• [Problem requirements]:
Revise the lines below, from the one containing "Contact (1114, 202)" down to the last line, replacing "Attorneys" with "Lawyers" and leaving everything else unchanged; give only those lines.

━━━━━ Supplied records

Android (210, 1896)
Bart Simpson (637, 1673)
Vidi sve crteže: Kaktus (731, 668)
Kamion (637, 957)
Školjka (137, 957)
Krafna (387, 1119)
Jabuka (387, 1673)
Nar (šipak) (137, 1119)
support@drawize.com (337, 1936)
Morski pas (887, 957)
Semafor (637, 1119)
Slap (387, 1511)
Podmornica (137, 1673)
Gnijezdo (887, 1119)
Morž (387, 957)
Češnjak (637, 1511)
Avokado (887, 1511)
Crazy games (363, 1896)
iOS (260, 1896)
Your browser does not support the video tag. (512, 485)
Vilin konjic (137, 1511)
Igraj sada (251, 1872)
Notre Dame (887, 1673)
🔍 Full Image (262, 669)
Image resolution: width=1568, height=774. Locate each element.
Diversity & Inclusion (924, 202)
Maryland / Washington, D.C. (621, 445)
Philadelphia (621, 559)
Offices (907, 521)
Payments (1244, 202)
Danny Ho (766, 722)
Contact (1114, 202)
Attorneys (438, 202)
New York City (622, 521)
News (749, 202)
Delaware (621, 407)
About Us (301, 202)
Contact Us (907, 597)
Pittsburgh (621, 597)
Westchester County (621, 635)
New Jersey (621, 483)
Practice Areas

━━━━━━━━━━

• [Final result]:
Contact (1114, 202)
Lawyers (438, 202)
New York City (622, 521)
News (749, 202)
Delaware (621, 407)
About Us (301, 202)
Contact Us (907, 597)
Pittsburgh (621, 597)
Westchester County (621, 635)
New Jersey (621, 483)
Practice Areas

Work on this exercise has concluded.